3.5. Products shall remain the property of PHYSEE until paid for in full to the extent such retention of title is valid under the relevant law. In case of breach of these Terms or an Agreement by Customer, PHYSEE may require that Customer returns to PHYSEE, at Customer’s costs (including costs for de-installation), all Products in which title has not yet passed.
3.6. PHYSEE may set off against and deduct from any amount that PHYSEE owes to Customer under any agreement any amount that Customer owes to PHYSEE or against any advance payments or deposits made by Customer.
3.7. Customer shall not be allowed to set off (verrekenen) payment obligations against the payment obligations owed by PHYSEE.
4. Delivery of Products and Service Performance
4.1. Following an order by a Customer, PHYSEE will deliver the Products DAP – location as indicated in an Agreement (Incoterms, latest version) and in accordance with these Terms.
4.2. Dates communicated or acknowledged by PHYSEE are approximate only. In the event of delay, PHYSEE shall use commercially reasonable efforts to deliver Products or perform Services within a period that is reasonably needed given the cause of the delay, failing which Customer's sole and exclusive remedy will be to cancel the order for undelivered Products and Services.
4.3. All Products delivered under an Agreement will be deemed accepted by Customer as conforming to the Agreement, and Customer will have no right to revoke any acceptance, unless Customer provides PHYSEE notice of a claimed nonconformity within seven (7) days of the date of delivery. Any use of a Product by Customer or its customers after delivery will constitute acceptance of that Product by Customer. Where any Service has not otherwise been accepted or rejected by Customer in writing, acceptance of a Service will be deemed to have occurred (14) days after the results of Services have been placed in use by Customer.
4.4. Unless agreed otherwise, PHYSEE’s liability in relation to late deliveries or late performance will be limited in accordance with clause 9.1.
4.5. Customer is responsible for all information, orders, instructions, materials, and actions provided or performed by Customer directly or by third parties engaged by Customer (excluding subcontractors of PHYSEE) in connection with the delivery or performance by PHYSEE of any Products or Services. PHYSEE will be entitled to rely on the accuracy and completeness of all information furnished by Customer.
4.6. Customer acknowledges that certain features or functionality of Products and Services may rely on the availability and correct functioning of third party service providers, as may be indicated by PHYSEE, including supply of energy, data storage, connectivity (such as ethernet), window cleaning and communication services. These are outside of the control of PHYSEE, and PHYSEE will have no responsibility or liability in this respect.
4.7. In the event of delay or interruption in delivery of Products or the performance of Services for reasons not attributable to PHYSEE, the timelines for performance by PHYSEE will be amended accordingly.
4.8. Customer shall reimburse PHYSEE for all reasonable travelling and subsistence expenses properly incurred in providing the Services.

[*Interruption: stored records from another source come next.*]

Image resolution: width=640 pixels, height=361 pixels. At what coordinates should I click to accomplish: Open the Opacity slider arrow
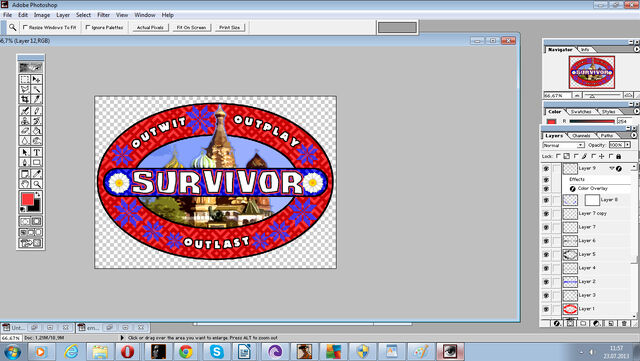627,145
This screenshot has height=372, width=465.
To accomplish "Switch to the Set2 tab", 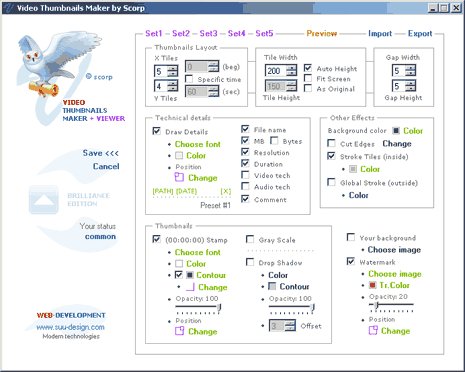I will point(181,33).
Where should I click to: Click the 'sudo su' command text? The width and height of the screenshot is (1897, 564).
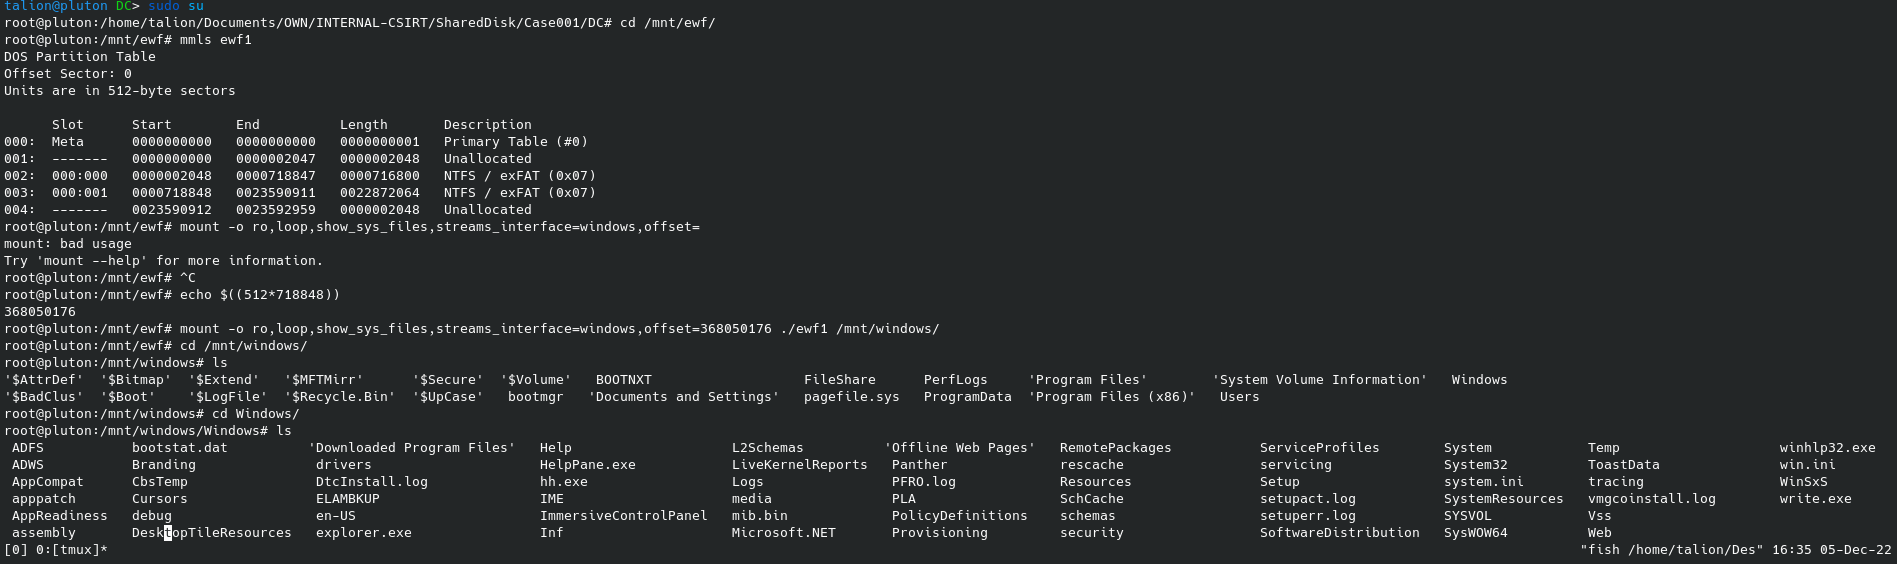(175, 6)
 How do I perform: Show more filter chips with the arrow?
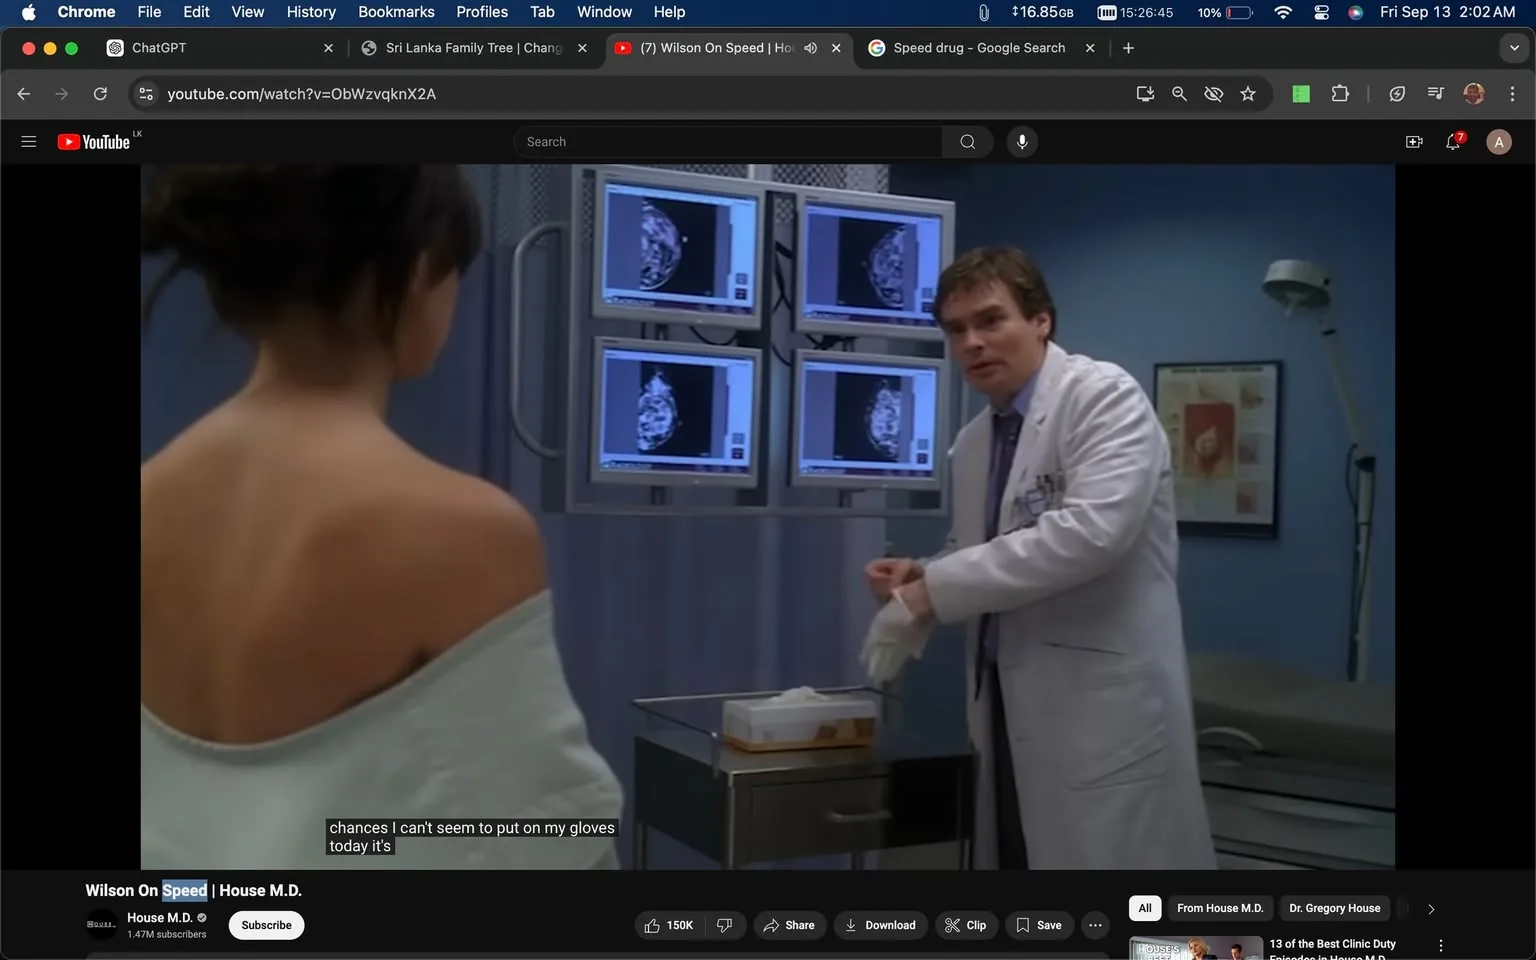1430,908
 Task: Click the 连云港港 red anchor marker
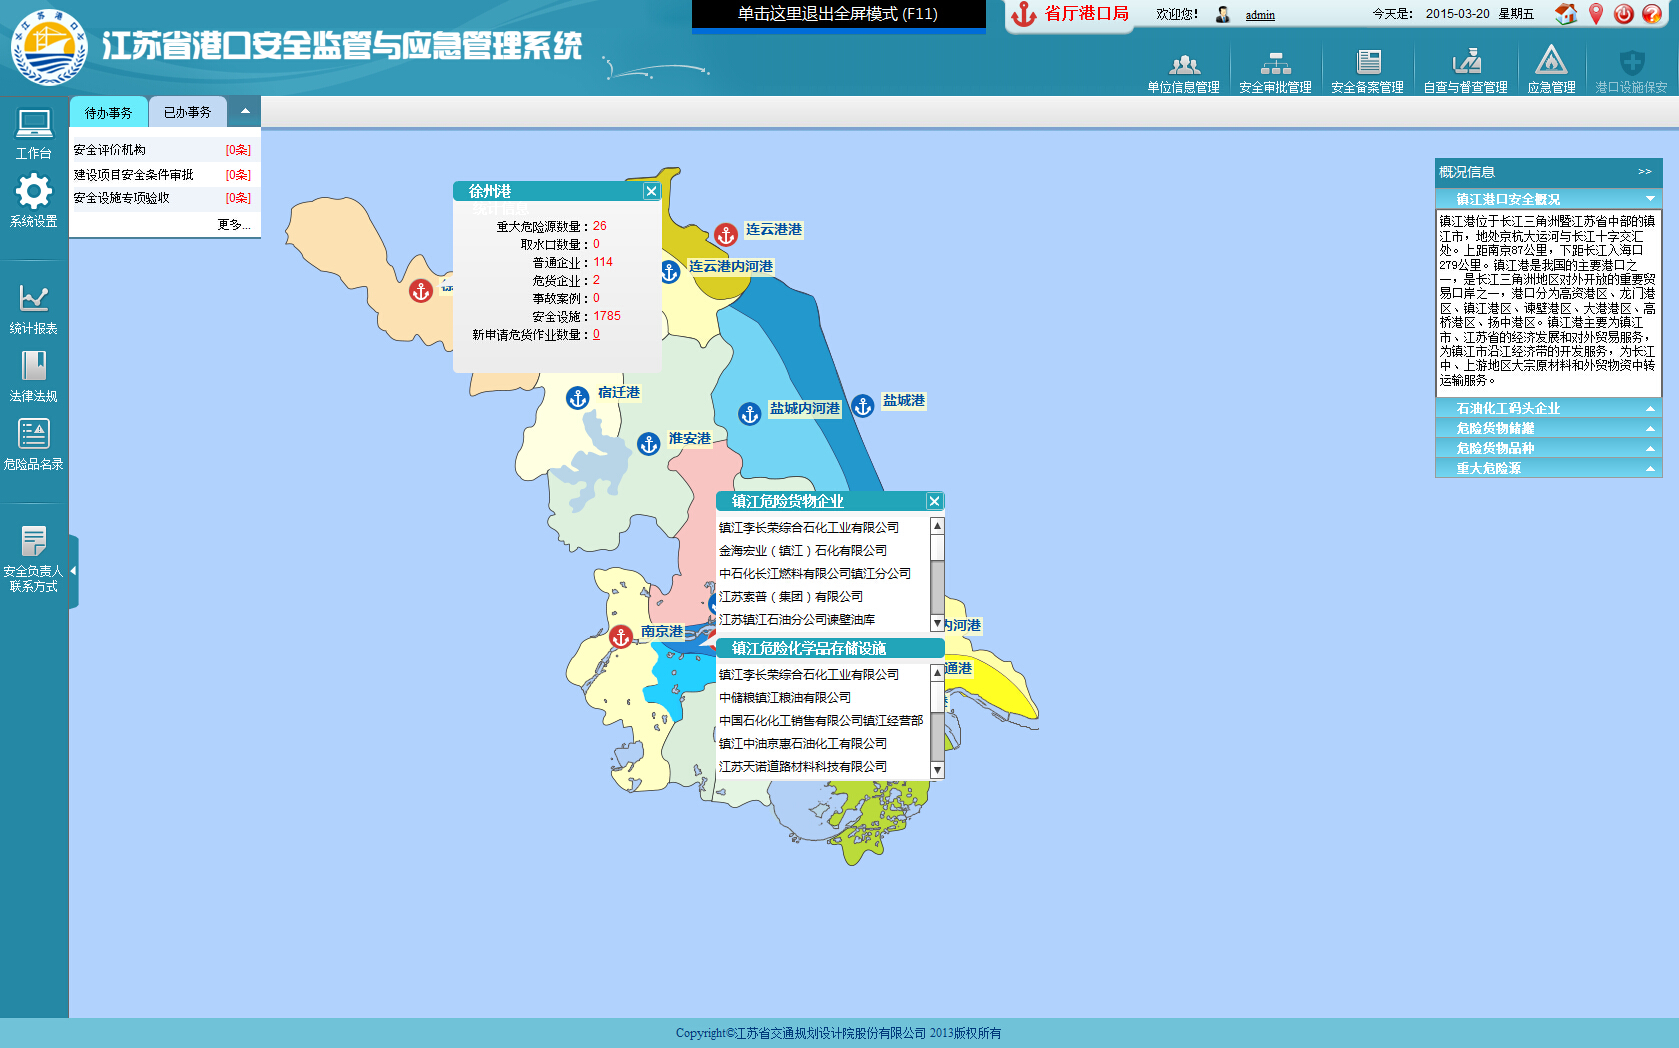click(726, 235)
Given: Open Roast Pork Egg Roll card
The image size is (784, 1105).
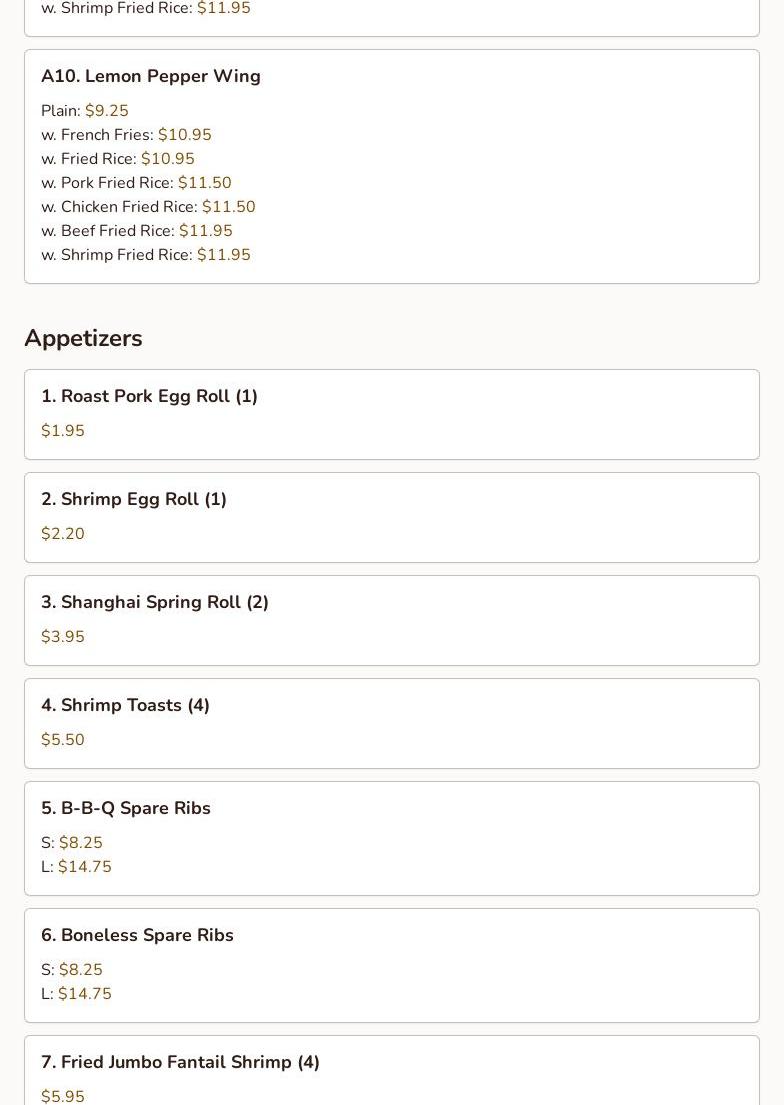Looking at the screenshot, I should click(x=391, y=414).
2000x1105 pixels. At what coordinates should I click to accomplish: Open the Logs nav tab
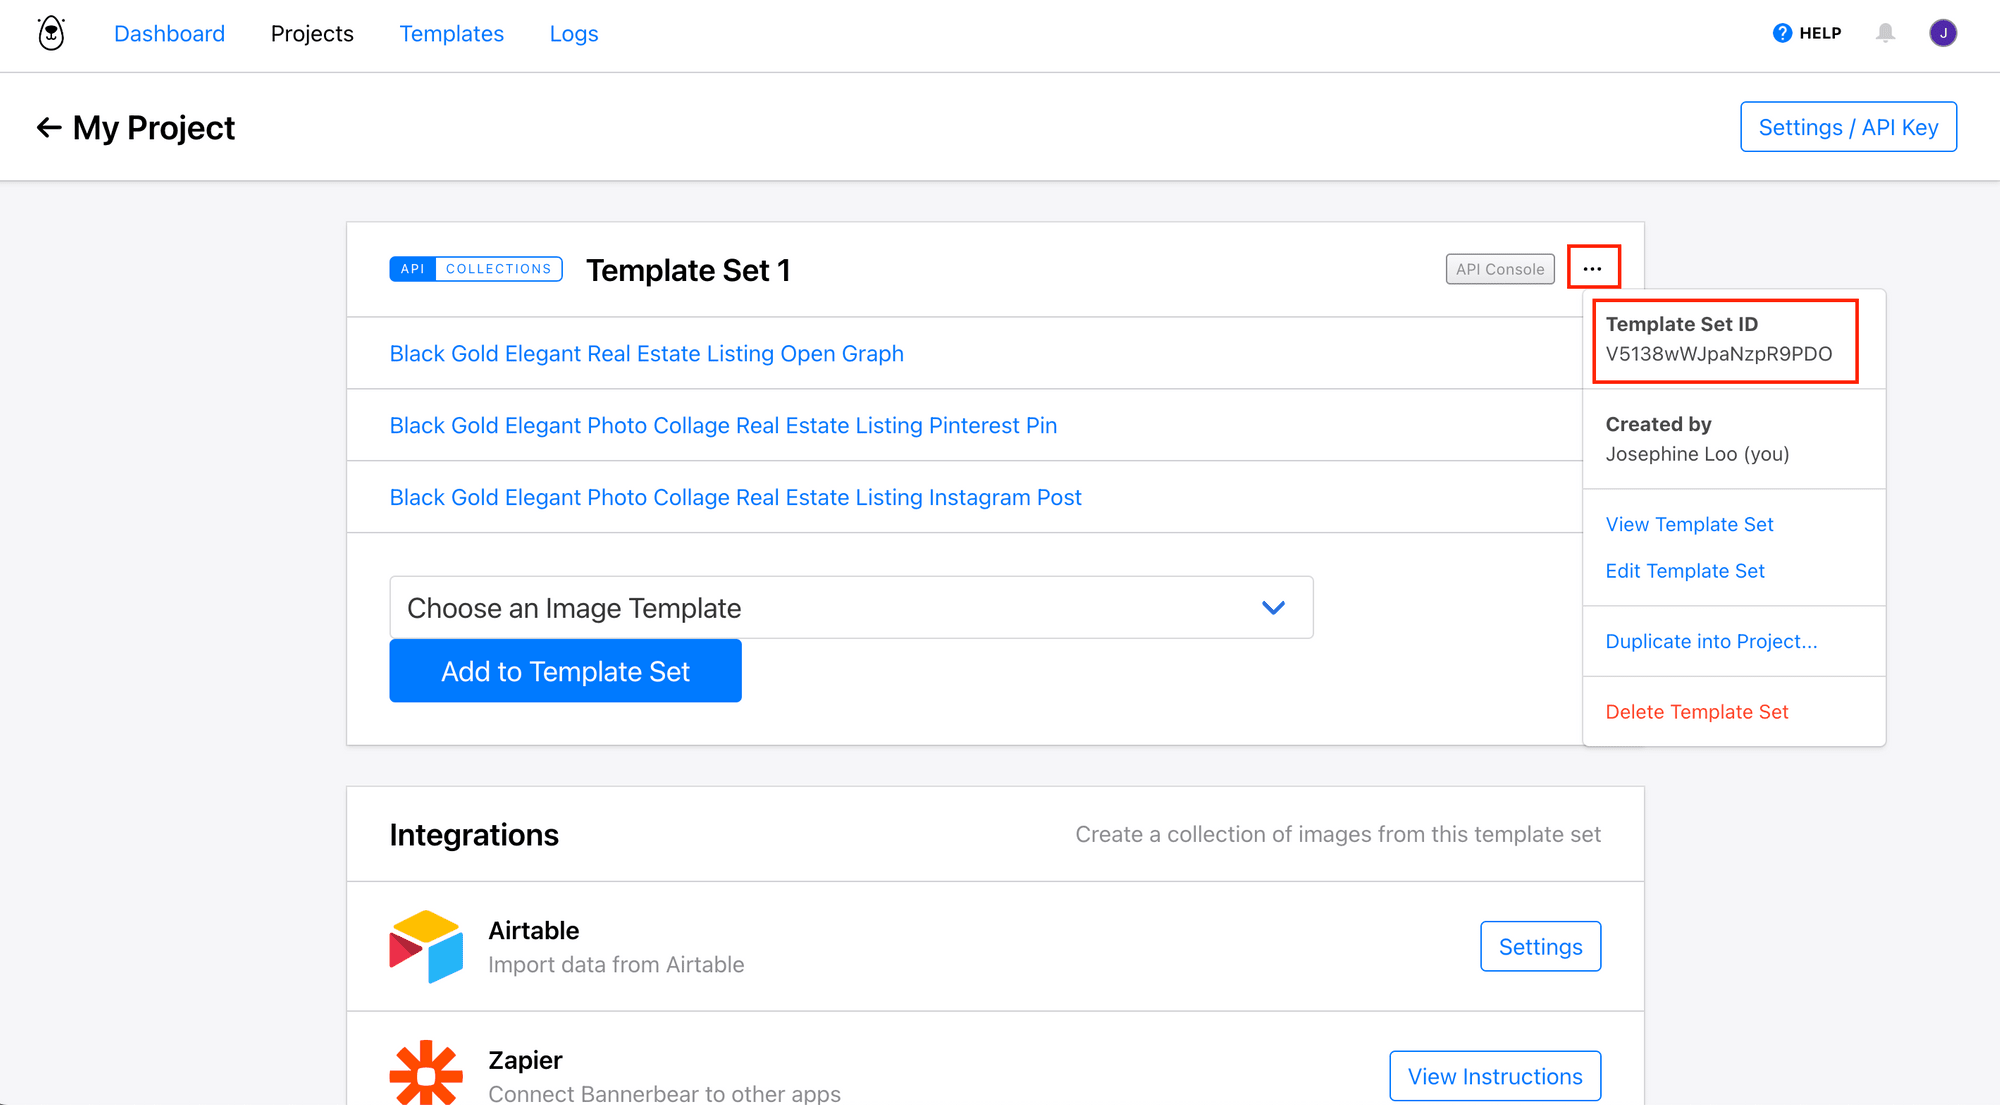(574, 34)
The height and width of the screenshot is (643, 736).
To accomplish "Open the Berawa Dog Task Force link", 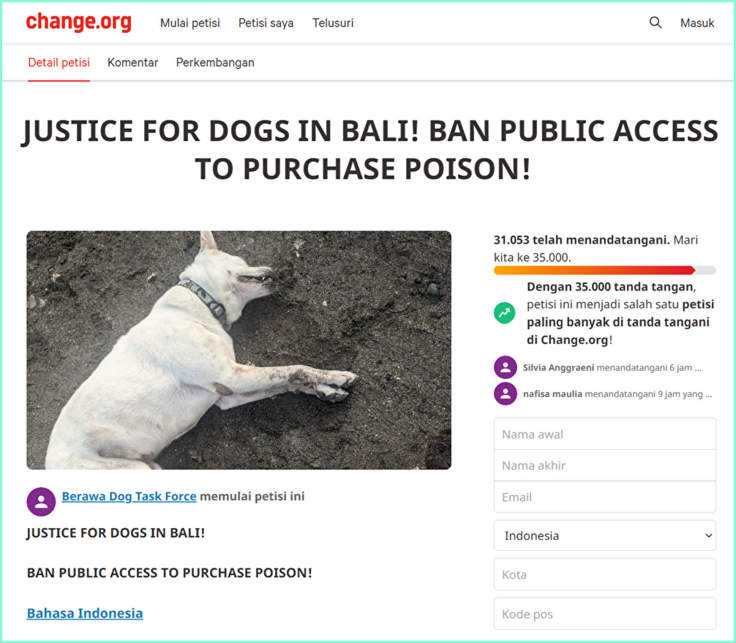I will 129,496.
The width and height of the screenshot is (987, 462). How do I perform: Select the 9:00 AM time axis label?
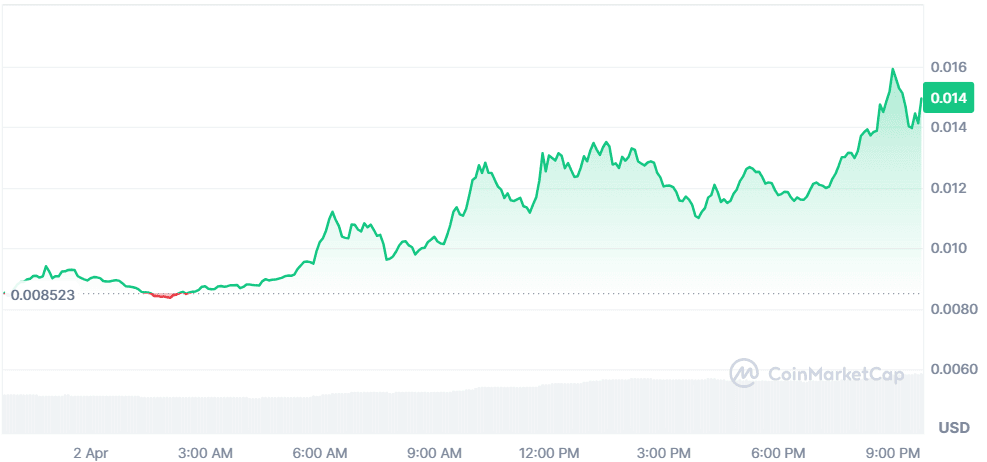(437, 453)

5. Access to systems and premises
5.1. If the performance of Services or delivery of Product requires PHYSEE or its personnel to access Customer’s or a Building Owners premises, systems, information technology, or infrastructure, Customer shall grant access, or cause Building Owner to grant access to such premises, systems, information technology or infrastructure. PHYSEE will use reasonable efforts to comply with the applicable safety standards respectively terms and conditions for access and security, if such standards and/or terms and conditions are shared with PHYSEE at least two (2) weeks prior to PHYSEE’s or its personnel’s access.
5.2. Customer is responsible for the timely completion of preparatory works and site preparations in conformity with requirements set by PHYSEE.
5.3. Customer shall, or shall cause the Building Owner to, provide site access and inform PHYSEE about the location of any cables (including twisted pair ethernet cabling), electric power lines, instructions, authorizations, legal limitations and all other information relevant for performing the Services.
5.4. Further, Customer shall, or shall procure that the Building Owner shall, provide connectivity, electricity, heating, lightning on the site and sanitary installations on or near the site.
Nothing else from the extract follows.